◆ **Problem description**:
Please print nothing but the lines from the one containing "Task: Click the 24 Sep 09:24 time label" to the final line below, exactly, and no pictures.

Input data Block Start

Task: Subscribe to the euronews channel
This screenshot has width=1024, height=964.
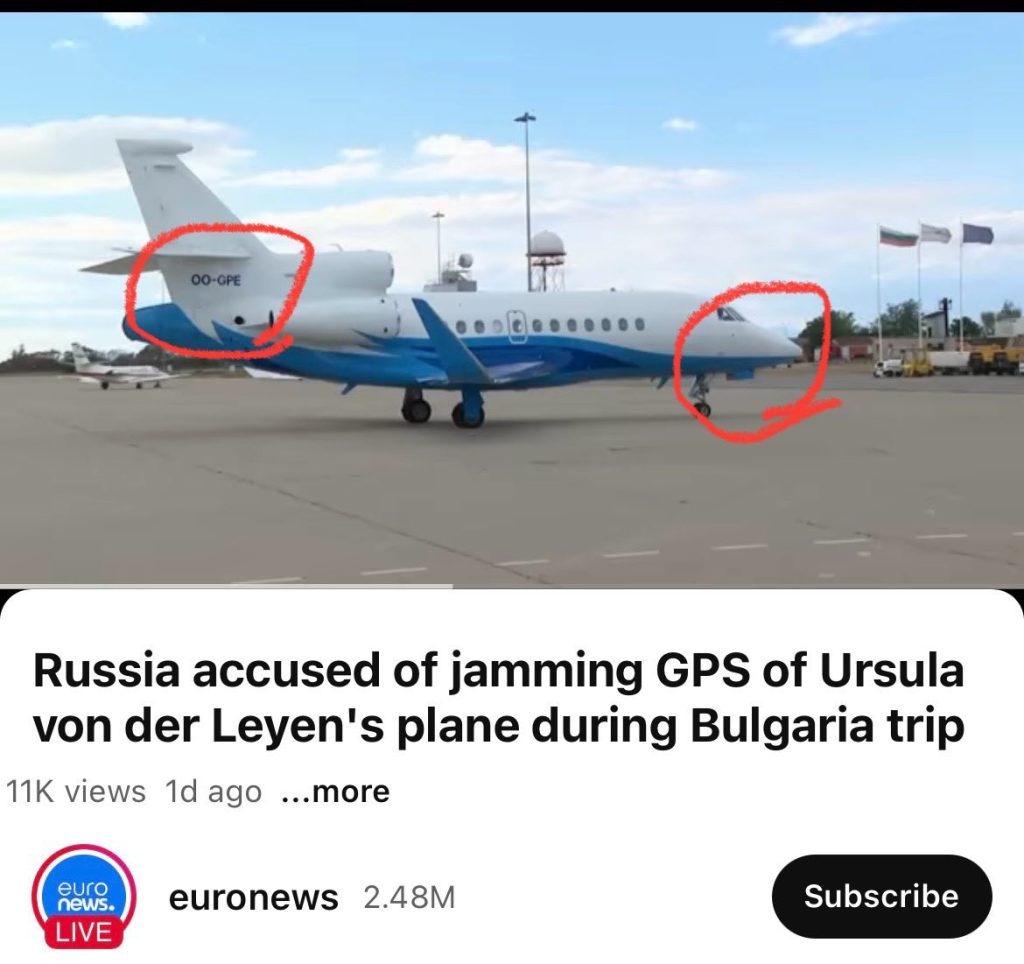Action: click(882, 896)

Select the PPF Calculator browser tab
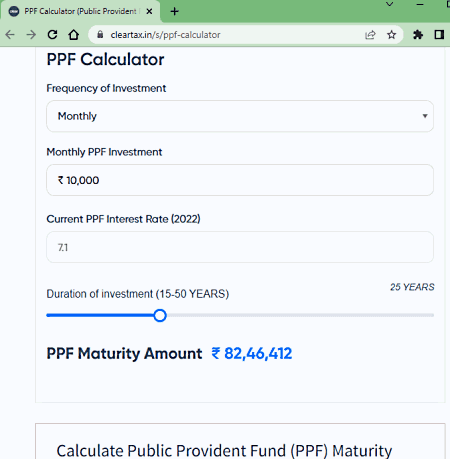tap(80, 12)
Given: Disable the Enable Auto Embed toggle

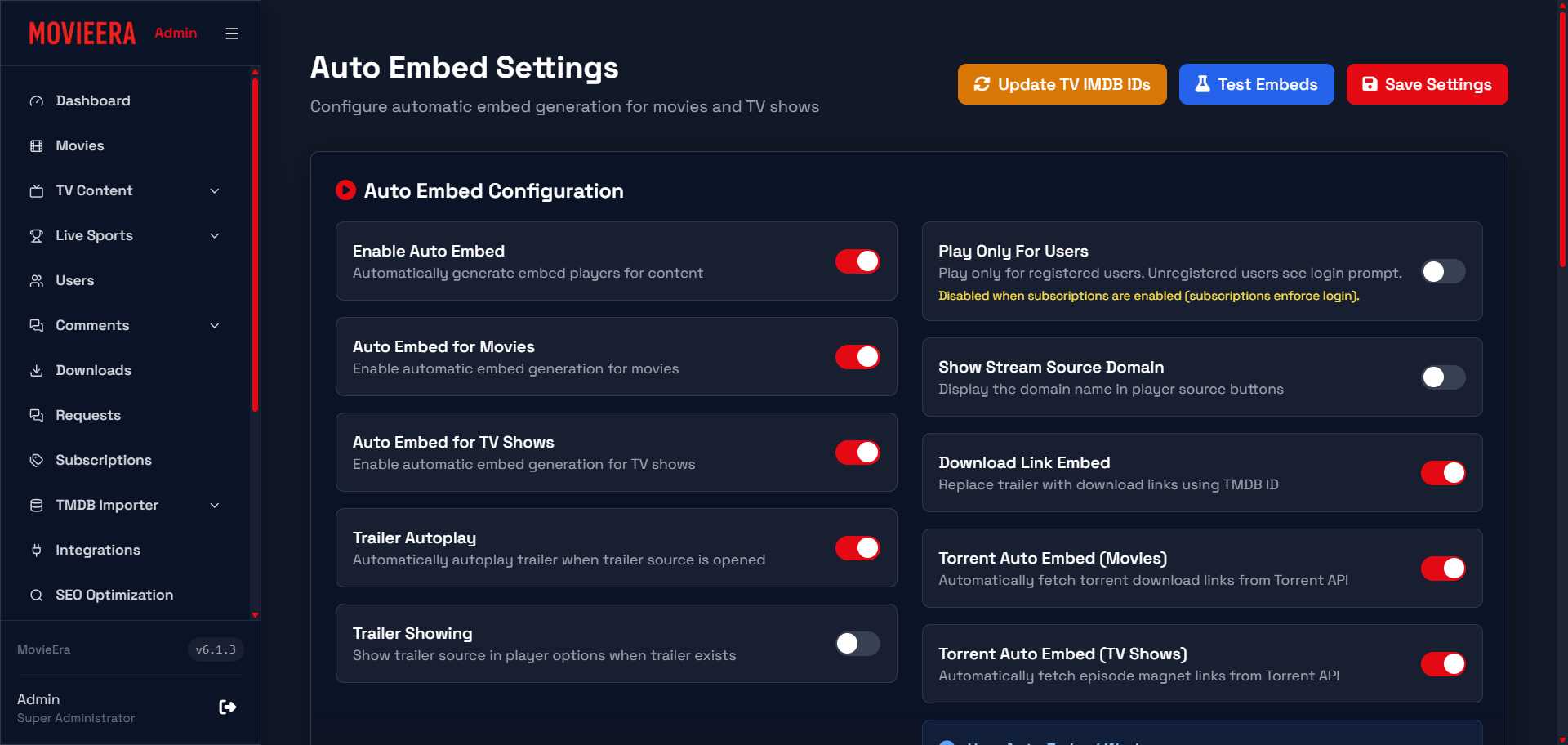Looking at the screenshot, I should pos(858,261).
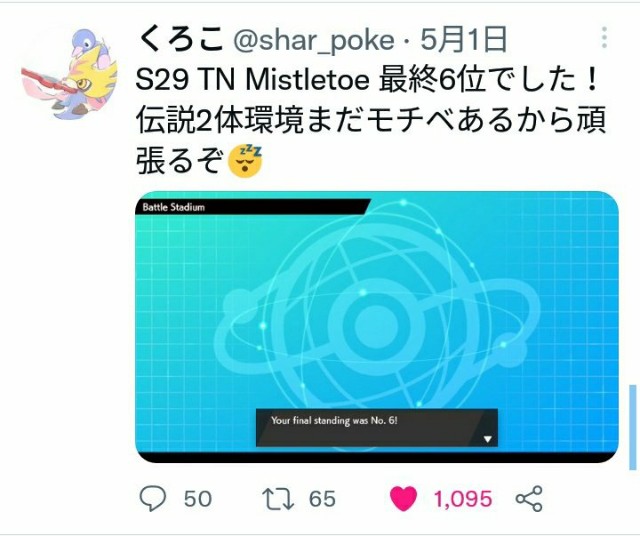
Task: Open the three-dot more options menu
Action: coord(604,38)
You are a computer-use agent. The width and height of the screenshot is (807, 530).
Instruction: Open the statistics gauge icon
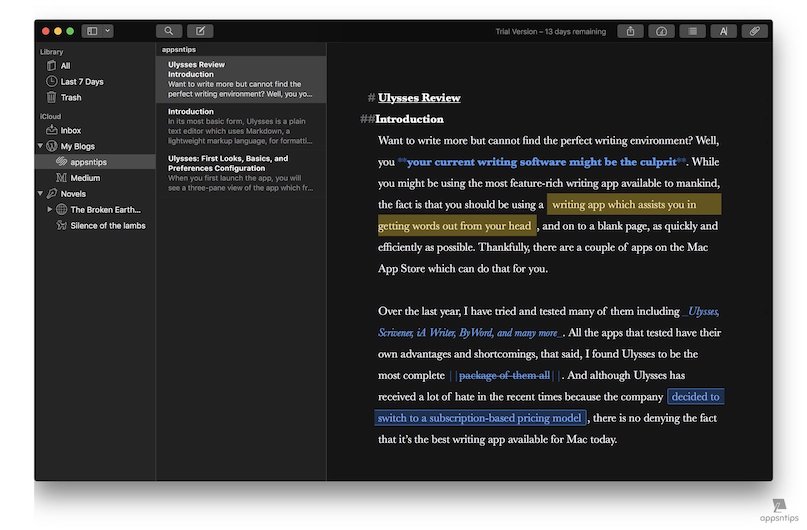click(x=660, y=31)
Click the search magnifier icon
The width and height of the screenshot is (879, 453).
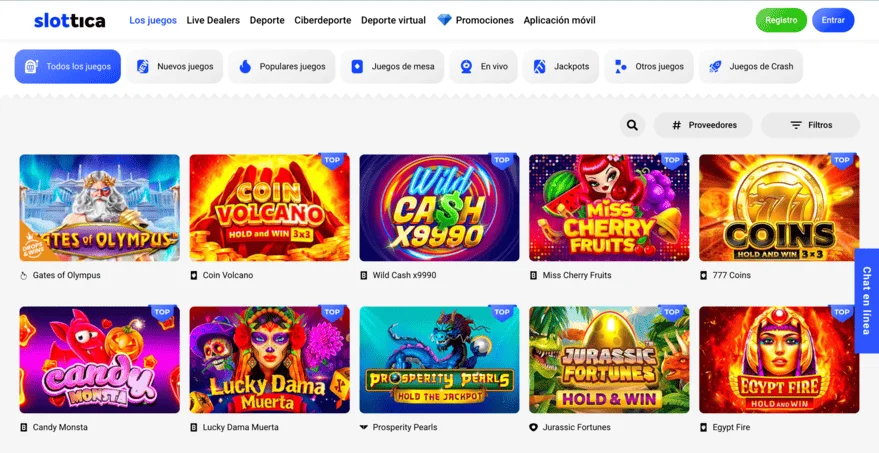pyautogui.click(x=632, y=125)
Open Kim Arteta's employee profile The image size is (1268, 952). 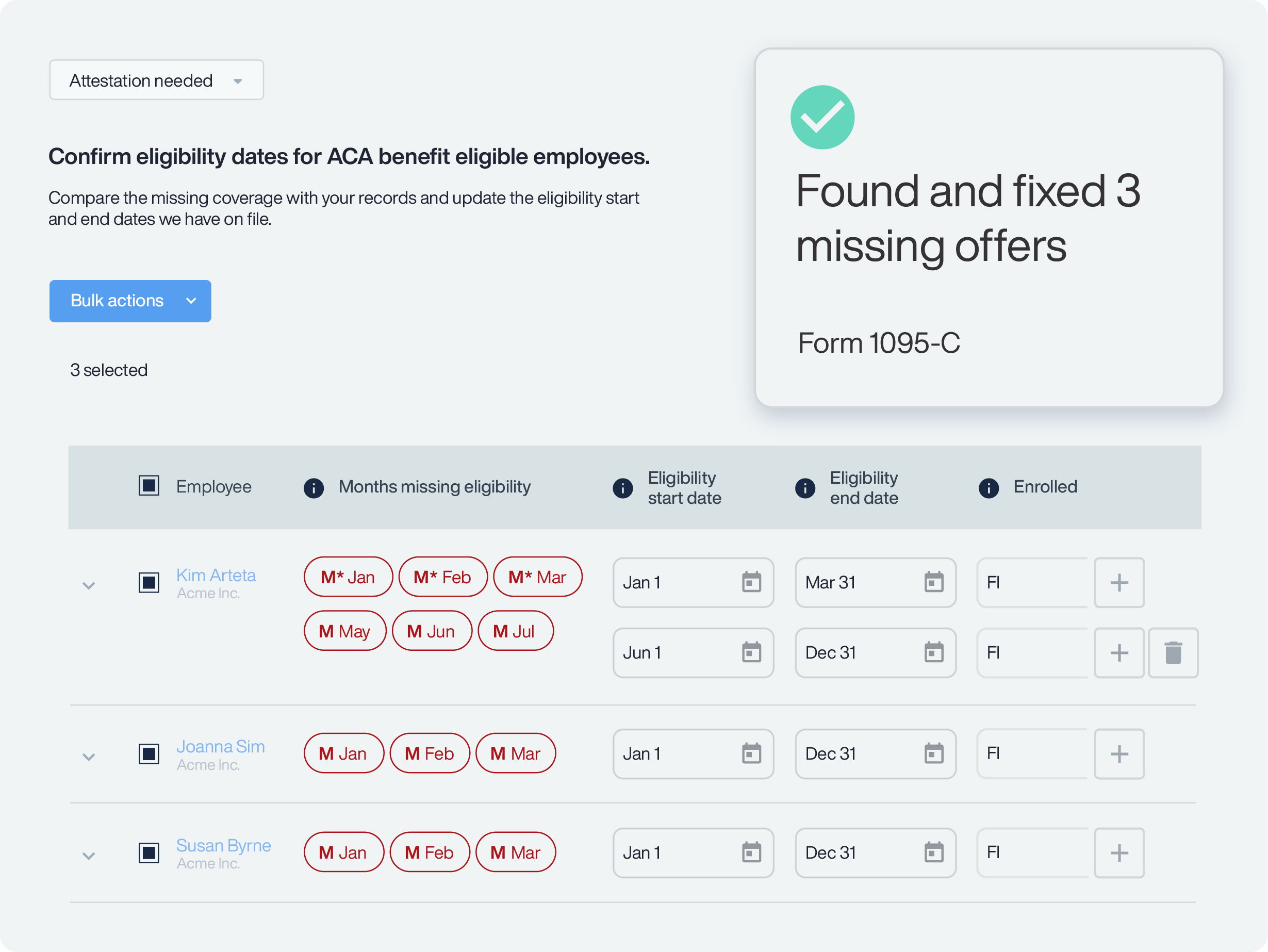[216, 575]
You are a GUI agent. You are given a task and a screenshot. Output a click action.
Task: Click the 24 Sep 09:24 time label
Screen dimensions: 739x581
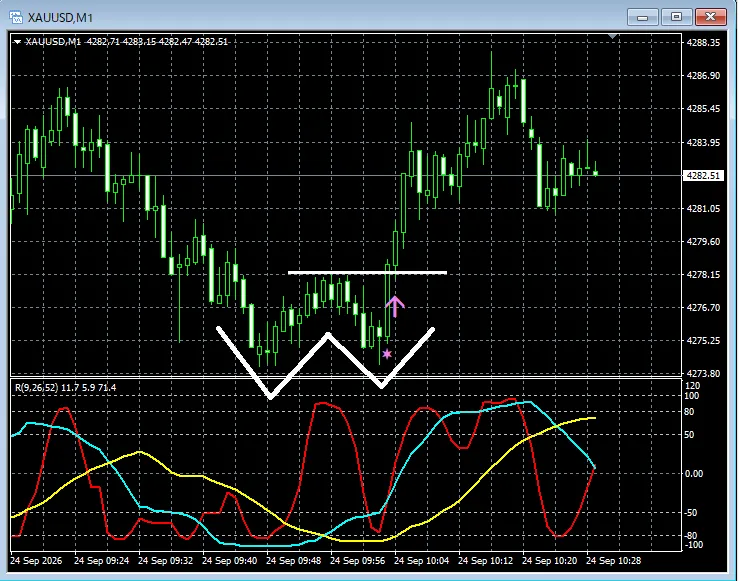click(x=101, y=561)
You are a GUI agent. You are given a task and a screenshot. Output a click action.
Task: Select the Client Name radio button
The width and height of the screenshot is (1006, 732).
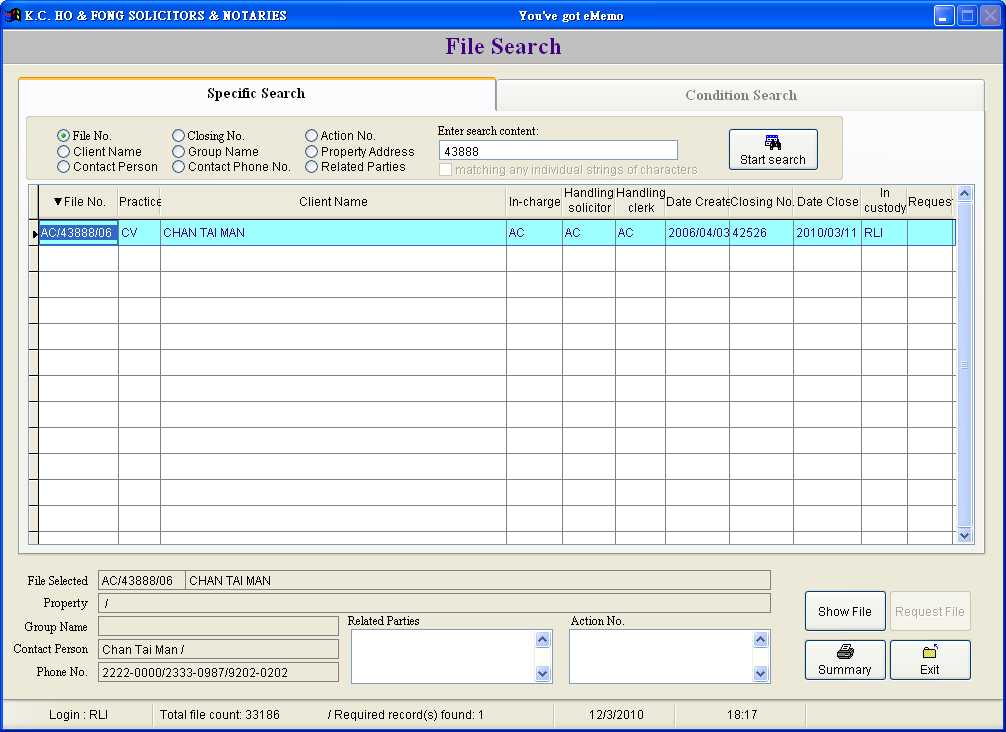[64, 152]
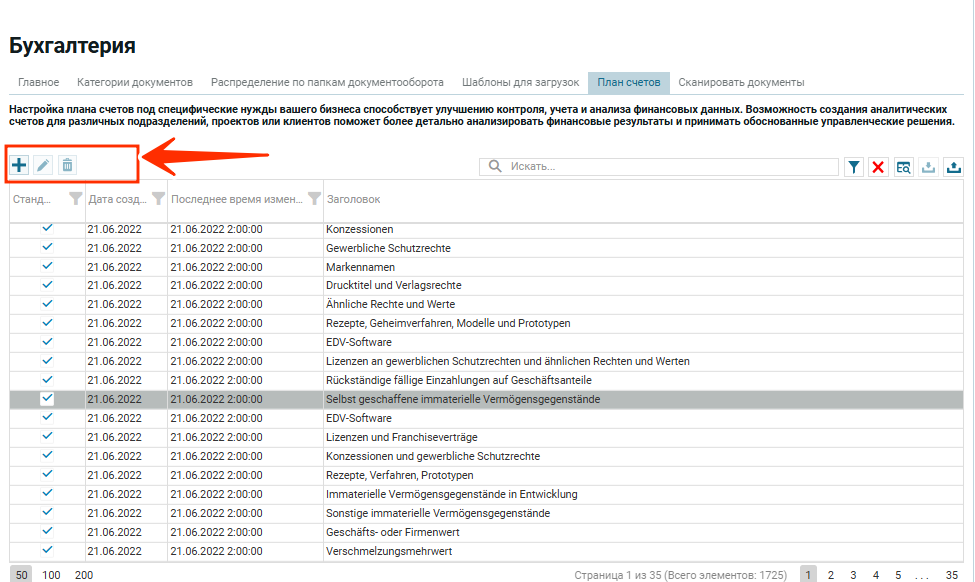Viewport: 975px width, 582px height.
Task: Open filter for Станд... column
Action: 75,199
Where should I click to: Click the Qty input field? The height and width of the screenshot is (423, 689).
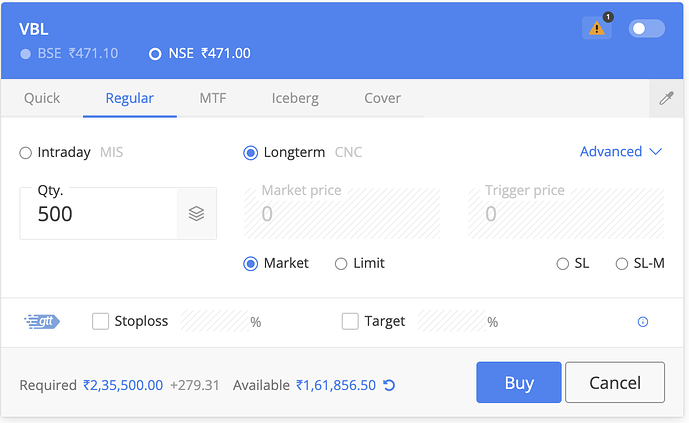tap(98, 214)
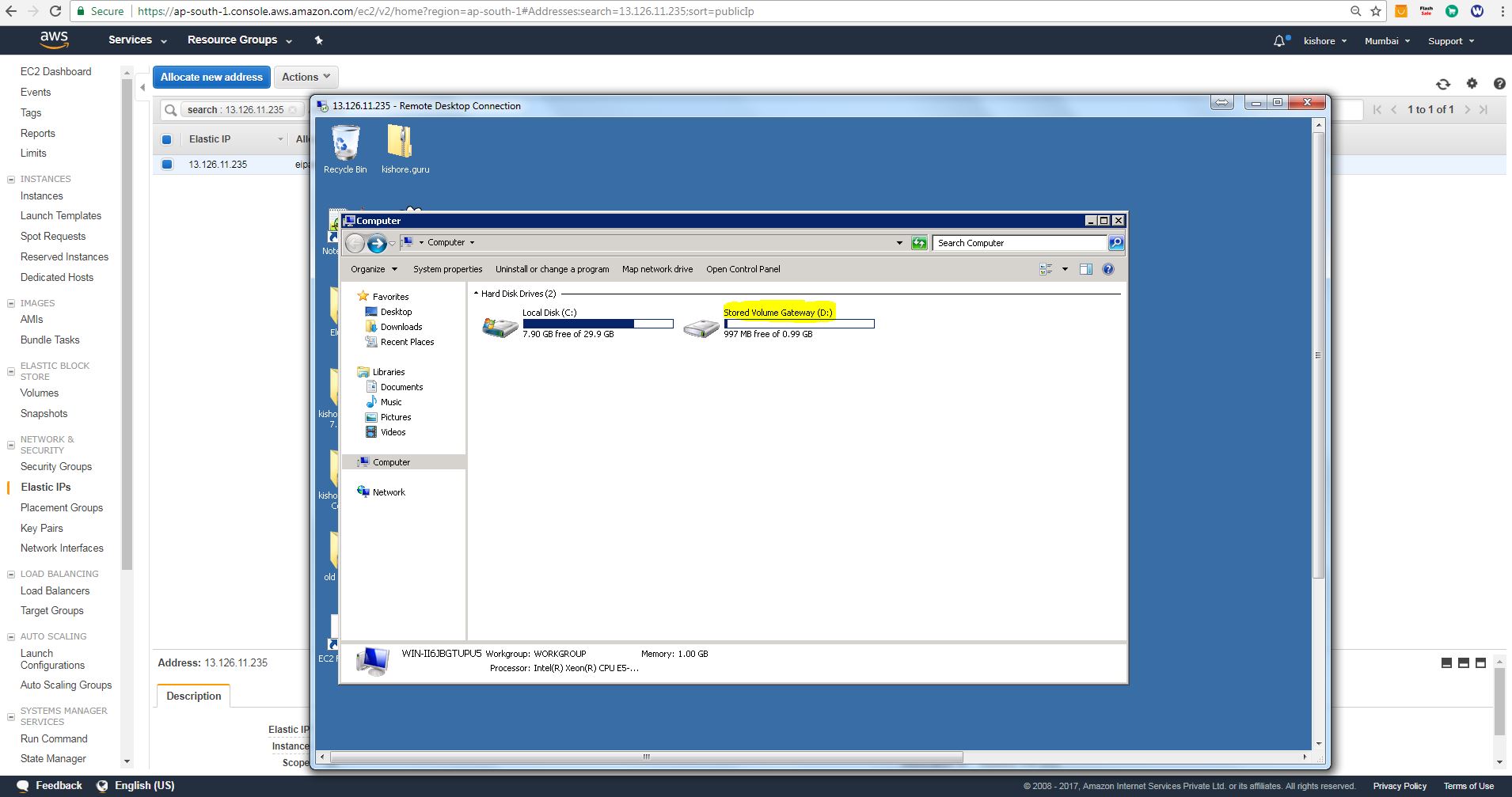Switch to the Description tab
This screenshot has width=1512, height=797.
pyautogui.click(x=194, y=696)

Input data Block End

◆ **Your response**:
Task: Click the 24 Sep 09:24 time label
Screen dimensions: 739x581
click(x=101, y=561)
You are a GUI agent. You are given a task and a screenshot. Output a click action.
Task: Select the Client Name radio button
The width and height of the screenshot is (1006, 732).
[64, 152]
Viewport: 975px width, 582px height.
Task: Open filter for Станд... column
Action: 75,199
Where should I click to: Click the Qty input field? The height and width of the screenshot is (423, 689).
tap(98, 214)
Switch to the Description tab
This screenshot has width=1512, height=797.
pyautogui.click(x=194, y=696)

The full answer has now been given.